El Dr. Luis Enrique Gallo, presidente de la Junta Nacional de Salud, formuló declaraciones a El País en las que invoca otros argumentos. “Si cada institución quiere traer un aparatito para hacer dinero, nosotros nos vamos a oponer radicalmente” (...); “no es que cualquier ser individual quiera traer un aparato y pueda currar con ese aparato...”. Dejemos de lado la cuestión del lenguaje -chabacano, irrespetuoso e impropio de quien se encuentra investido de autoridad pública-, que es característico de la actual Administración. El Dr. Gallo no puede ignorar que en el Uruguay existe lícitamente la medicina privada, que cobra por sus servicios; cualquier duda al respecto podrá serle evacuada por el Dr. Tabaré Vázquez, quien es toda una autoridad en la materia. El Hospital Británico no es por cierto un “ser individual”, sino una institución seria y de larga actuación. Y si hay sospechas de irregularidades (“curros”), la responsabilidad del presidente de la JUNASA es adoptar las  medidas administrativas que correspondan,  y no hacer comentarios genéricos y despectivos por la prensa.
Lo que parece estar detrás de tanto obstáculo a la introducción de tecnología médica por parte del sector privado, es la convicción de que la prioridad en ese campo debe reservarse al Estado,  o de que no pueden estar a disposición sólo de quienes puedan pagar por ellos, servicios a los que simultáneamente no pueda acceder el conjunto de la población. Este argumento ideológico, que podría resumirse en la expresión de triste memoria, “pa’ todos o pa’ naides”, tampoco es de recibo.
El Estado debe velar  por la salud de la población, sin escatimar esfuerzos ni recursos para hacerlo. (Como en otras materias, con la  asignación de recursos no alcanza; se ha sabido estos días que el tomógrafo instalado en el Hospital de Clínicas,  el más avanzado del país, sólo funciona al 60% de su capacidad, y que los pacientes tienen que esperar hasta dos meses para ser atendidos o, en otros términos, para saber –por ejemplo- si tienen cáncer o no).
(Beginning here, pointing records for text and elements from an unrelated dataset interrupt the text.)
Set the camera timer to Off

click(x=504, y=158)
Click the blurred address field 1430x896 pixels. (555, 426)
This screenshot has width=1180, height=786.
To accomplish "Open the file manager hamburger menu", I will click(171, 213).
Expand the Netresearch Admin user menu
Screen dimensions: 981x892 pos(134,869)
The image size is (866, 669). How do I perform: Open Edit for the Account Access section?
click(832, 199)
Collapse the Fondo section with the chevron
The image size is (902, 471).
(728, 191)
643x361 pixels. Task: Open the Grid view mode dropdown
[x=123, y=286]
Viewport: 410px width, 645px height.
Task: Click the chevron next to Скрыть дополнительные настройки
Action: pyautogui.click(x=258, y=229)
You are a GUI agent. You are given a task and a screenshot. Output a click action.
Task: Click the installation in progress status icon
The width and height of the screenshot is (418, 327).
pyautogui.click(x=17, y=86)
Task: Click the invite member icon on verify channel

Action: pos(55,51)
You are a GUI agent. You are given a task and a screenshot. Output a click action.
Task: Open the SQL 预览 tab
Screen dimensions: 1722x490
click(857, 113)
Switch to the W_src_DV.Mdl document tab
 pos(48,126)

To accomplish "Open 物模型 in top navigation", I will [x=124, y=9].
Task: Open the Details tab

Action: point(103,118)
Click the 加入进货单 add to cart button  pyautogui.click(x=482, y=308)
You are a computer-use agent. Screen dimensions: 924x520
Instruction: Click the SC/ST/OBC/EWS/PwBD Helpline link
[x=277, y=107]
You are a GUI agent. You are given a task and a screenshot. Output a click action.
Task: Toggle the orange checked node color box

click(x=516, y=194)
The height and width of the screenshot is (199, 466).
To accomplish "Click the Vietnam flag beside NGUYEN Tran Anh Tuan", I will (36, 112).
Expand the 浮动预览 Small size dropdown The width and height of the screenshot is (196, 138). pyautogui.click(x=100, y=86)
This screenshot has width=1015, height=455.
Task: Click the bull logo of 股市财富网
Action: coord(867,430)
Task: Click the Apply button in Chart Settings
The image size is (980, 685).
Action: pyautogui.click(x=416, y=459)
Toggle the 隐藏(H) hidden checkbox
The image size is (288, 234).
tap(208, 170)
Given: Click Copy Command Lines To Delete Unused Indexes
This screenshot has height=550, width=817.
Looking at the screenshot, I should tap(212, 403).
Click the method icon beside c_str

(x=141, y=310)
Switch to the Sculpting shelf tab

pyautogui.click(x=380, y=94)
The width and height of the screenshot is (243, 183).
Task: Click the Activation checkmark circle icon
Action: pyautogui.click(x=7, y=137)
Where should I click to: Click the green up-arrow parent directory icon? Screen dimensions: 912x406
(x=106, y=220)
Pero ese deber del Estado no puede implicar un cercenamiento del derecho de cada persona a cuidar de su salud con los medios de que disponga para hacerlo. Sabido es que, cuando la enfermedad es grave, los que pueden se atienden en Buenos Aires, en San Pablo o en los Estados Unidos; ¿el gobierno piensa prohibir esos viajes,  también, en nombre de la  igualdad?
Pésima forma de “igualitarismo” es la consistente en no permitir que los que tienen dinero puedan comprar vacunas o pagar servicios médicos de alta tecnología, mientras el Estado no pueda ofrecer lo mismo, gratuitamente o a menor precio, a quienes carezcan de recursos. Igualar tiene sentido –más allá de que sea justo o injusto hacerlo, según los casos- cuando significa distribuir lo bueno, lo útil, lo positivo; no cuando es distribuir lo malo, lo negativo, lo que nadie quiere para sí. Por privar a algunos de la posibilidad de operarse con técnicas de avanzada, o de hacerse aquí un estudio médico caro, no se les da esa posibilidad a otros; simplemente, se les niega a todos. Esto es peor que igualar para abajo: es igualar en la negación, en la carencia; es hacer de la envidia una política  pública.